50 Best Hard Rock & Heavy Metal Albums Of 2017

13. Abhorrent Decimation – The Pardoner

Whether you’re aware of it at this juncture or not, the future of extreme music belongs to British death metal. Over the course of the past eighteen-to-24 months, young, critically acclaimed bands like Neck of the Woods, Venom Prison, Harbinger, A Trust Unclean and Raised By Owls have found themselves bursting through the woodwork, each amassing a cult but hugely rabid following.

Among the best of this new wave of British death metal, however, are the technical Londoners Abhorrent Decimation, who earn the appropriately evil number thirteen slot with their sophomore album, The Pardoner.

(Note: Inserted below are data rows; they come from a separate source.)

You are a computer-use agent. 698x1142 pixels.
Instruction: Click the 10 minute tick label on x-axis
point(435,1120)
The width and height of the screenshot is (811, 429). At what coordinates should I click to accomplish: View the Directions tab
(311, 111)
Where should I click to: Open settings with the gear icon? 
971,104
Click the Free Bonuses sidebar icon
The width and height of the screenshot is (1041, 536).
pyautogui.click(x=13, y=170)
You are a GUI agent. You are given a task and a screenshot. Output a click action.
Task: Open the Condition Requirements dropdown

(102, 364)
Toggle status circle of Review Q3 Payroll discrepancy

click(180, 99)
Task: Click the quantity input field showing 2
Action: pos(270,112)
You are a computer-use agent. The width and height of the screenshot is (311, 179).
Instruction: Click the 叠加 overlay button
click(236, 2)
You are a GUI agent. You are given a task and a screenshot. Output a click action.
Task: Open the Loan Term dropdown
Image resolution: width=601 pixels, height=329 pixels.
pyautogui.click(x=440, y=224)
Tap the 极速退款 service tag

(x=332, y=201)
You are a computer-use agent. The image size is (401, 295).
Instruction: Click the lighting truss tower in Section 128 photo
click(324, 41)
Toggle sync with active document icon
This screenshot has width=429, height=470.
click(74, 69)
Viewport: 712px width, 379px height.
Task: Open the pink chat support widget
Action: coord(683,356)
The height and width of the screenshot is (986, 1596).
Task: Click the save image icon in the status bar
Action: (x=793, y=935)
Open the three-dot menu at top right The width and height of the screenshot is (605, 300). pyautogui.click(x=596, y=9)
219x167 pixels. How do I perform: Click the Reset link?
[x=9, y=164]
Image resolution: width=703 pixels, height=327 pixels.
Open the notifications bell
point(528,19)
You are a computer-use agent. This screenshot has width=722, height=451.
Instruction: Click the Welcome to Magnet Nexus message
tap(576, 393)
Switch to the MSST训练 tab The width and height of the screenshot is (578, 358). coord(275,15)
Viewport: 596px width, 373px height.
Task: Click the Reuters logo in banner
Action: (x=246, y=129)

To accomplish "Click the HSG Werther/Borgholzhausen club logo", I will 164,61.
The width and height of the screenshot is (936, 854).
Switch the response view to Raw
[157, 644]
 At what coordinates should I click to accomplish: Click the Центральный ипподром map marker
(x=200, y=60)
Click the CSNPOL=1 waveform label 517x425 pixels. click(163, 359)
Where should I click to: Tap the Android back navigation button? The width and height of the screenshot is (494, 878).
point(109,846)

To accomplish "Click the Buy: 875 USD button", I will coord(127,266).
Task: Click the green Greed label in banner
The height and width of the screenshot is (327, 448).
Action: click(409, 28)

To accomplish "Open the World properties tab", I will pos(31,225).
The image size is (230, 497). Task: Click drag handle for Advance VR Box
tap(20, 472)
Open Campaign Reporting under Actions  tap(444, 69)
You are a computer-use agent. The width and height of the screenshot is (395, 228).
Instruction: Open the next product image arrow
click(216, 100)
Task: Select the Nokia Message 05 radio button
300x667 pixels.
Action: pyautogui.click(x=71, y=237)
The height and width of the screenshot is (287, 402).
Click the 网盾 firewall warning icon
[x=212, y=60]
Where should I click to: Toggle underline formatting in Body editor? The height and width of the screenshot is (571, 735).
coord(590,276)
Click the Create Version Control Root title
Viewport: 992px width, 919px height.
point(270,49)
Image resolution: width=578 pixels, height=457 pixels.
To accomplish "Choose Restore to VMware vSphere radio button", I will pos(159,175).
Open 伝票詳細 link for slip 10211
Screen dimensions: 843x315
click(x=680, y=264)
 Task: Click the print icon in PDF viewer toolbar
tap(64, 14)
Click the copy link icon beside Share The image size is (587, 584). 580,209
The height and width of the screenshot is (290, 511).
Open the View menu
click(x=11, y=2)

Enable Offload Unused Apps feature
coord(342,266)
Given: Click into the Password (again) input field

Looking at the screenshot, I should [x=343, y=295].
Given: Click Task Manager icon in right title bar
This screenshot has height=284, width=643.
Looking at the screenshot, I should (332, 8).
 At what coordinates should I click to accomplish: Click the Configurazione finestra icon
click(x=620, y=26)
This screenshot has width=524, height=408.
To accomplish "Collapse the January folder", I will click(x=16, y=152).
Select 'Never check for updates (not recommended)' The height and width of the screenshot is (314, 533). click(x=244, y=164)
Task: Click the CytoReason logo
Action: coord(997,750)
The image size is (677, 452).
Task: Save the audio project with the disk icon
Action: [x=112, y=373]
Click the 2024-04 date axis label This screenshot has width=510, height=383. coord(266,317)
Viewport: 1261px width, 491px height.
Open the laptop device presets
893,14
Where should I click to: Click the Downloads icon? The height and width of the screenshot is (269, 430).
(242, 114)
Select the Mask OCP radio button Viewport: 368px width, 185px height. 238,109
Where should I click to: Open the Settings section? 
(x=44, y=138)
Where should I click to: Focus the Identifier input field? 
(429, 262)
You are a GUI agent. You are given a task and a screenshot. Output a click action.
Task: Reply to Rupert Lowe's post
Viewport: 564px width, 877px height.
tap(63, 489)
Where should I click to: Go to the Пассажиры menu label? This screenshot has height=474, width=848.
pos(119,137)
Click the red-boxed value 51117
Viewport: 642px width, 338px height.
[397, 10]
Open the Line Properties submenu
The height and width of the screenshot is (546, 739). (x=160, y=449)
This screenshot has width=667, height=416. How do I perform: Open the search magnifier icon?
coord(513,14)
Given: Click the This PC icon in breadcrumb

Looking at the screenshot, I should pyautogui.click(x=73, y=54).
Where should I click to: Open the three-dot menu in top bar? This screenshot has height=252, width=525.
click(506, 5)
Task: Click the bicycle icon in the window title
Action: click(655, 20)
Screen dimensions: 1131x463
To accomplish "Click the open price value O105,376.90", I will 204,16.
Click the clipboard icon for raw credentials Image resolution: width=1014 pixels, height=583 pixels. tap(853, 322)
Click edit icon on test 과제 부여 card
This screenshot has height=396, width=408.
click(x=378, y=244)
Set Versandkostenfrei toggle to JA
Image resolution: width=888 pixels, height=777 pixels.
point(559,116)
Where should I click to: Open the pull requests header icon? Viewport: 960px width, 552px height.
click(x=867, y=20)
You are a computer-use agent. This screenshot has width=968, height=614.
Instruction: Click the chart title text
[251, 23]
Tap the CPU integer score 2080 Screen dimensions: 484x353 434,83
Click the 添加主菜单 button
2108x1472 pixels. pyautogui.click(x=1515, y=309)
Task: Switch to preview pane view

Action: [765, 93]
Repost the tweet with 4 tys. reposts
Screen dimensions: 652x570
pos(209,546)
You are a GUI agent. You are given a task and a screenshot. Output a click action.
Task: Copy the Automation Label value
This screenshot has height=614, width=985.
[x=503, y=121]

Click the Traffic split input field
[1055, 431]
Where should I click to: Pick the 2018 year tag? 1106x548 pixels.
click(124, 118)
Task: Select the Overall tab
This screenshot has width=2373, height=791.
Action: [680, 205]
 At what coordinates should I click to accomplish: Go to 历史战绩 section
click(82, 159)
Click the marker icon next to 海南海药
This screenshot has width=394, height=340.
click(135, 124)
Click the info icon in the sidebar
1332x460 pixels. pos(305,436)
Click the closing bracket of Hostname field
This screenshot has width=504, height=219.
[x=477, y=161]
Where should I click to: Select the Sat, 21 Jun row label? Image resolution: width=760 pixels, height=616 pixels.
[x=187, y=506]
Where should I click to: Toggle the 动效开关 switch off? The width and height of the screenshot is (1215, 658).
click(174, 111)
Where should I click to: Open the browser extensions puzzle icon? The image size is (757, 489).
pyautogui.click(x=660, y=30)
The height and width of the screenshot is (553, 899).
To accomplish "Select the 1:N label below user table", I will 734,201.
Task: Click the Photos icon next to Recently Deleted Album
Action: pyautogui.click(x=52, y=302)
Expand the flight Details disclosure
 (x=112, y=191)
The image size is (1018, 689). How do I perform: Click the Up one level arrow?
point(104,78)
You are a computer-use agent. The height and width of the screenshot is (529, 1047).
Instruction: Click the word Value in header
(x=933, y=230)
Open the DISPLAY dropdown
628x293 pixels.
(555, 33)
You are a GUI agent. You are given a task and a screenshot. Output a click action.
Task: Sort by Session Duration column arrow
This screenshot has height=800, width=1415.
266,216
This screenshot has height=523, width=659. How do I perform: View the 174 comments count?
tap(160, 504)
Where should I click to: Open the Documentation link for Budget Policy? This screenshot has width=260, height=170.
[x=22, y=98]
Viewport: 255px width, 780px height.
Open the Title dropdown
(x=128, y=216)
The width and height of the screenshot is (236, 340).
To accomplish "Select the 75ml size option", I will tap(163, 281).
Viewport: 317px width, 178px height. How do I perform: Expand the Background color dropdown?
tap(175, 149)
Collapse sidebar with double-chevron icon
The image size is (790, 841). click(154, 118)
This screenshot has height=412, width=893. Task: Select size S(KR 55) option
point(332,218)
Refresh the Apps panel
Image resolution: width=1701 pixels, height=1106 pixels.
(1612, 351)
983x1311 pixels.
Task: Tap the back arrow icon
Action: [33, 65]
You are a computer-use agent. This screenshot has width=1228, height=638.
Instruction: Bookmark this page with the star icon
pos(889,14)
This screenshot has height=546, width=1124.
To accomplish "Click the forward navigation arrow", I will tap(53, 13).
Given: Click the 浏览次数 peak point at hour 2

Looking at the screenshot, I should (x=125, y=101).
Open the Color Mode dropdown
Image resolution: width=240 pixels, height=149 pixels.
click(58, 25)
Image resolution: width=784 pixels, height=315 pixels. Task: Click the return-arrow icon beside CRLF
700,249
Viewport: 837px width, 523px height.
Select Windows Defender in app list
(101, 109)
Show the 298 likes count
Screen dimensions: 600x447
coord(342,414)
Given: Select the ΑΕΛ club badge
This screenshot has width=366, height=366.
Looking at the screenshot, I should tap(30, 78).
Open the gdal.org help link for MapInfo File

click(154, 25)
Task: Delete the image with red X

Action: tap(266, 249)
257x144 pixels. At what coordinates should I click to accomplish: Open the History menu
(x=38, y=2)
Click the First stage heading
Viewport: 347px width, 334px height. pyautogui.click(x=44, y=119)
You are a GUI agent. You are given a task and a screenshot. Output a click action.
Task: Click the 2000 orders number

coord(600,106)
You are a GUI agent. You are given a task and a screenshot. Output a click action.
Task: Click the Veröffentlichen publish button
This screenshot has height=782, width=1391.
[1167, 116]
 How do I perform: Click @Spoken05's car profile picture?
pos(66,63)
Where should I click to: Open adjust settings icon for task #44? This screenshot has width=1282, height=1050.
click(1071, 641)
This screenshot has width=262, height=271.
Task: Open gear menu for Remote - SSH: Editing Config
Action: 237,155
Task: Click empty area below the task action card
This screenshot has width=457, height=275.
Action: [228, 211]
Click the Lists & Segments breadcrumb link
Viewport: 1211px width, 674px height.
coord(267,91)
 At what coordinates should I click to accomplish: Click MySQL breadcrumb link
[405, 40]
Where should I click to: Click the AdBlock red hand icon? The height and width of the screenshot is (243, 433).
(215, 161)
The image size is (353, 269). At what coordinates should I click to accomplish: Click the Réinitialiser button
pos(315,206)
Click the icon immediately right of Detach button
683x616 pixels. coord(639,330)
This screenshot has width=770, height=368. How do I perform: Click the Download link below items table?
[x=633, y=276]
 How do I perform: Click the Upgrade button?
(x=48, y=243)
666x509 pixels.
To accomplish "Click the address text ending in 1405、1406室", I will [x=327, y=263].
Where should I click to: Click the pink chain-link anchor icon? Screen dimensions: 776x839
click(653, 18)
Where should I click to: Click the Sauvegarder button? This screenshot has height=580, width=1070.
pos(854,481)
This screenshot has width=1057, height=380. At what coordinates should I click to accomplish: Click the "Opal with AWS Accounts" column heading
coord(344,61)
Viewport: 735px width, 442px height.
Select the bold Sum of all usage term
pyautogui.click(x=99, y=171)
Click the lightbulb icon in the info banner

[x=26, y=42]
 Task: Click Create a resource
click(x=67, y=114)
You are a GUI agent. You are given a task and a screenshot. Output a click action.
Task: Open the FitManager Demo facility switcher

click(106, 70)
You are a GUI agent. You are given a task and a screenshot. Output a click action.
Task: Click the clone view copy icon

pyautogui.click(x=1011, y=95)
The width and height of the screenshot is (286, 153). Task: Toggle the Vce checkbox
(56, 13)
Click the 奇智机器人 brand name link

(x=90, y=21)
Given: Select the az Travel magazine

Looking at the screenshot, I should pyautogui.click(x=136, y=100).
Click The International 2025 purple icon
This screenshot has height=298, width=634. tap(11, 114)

Complex and, at times, even eerily melodic in its delivery, The Pardoner is a ride that takes the classic, extreme sound of the likes of Obituary and Cannibal Corpse and ups the complexity tenfold. The solos of ex-Reign of Fury shredlord Ross McLennan are among the best that have blessed my ears this year, the roars of lead growl-dispenser Ashley Scott as dissonant and harsh as any other heavy band in the scene today.

The Pardoner’s destructive sound is off-set in several grandiose and orchestral interludes, composed by bassist David Archer and featuring enormous, operatic cellos, violins and keys. The classical reworking of some of the band’s riffs works gangbusters on the disc, peaking as the title track closes out the album in a five-minute flurry of gigantic orchestrations.

With a concept centred upon the character of the same name from Geoffrey Chaucer’s Canterbury Tales, The Pardoner finally proves that olden English literature can, indeed, be brutal as f*ck!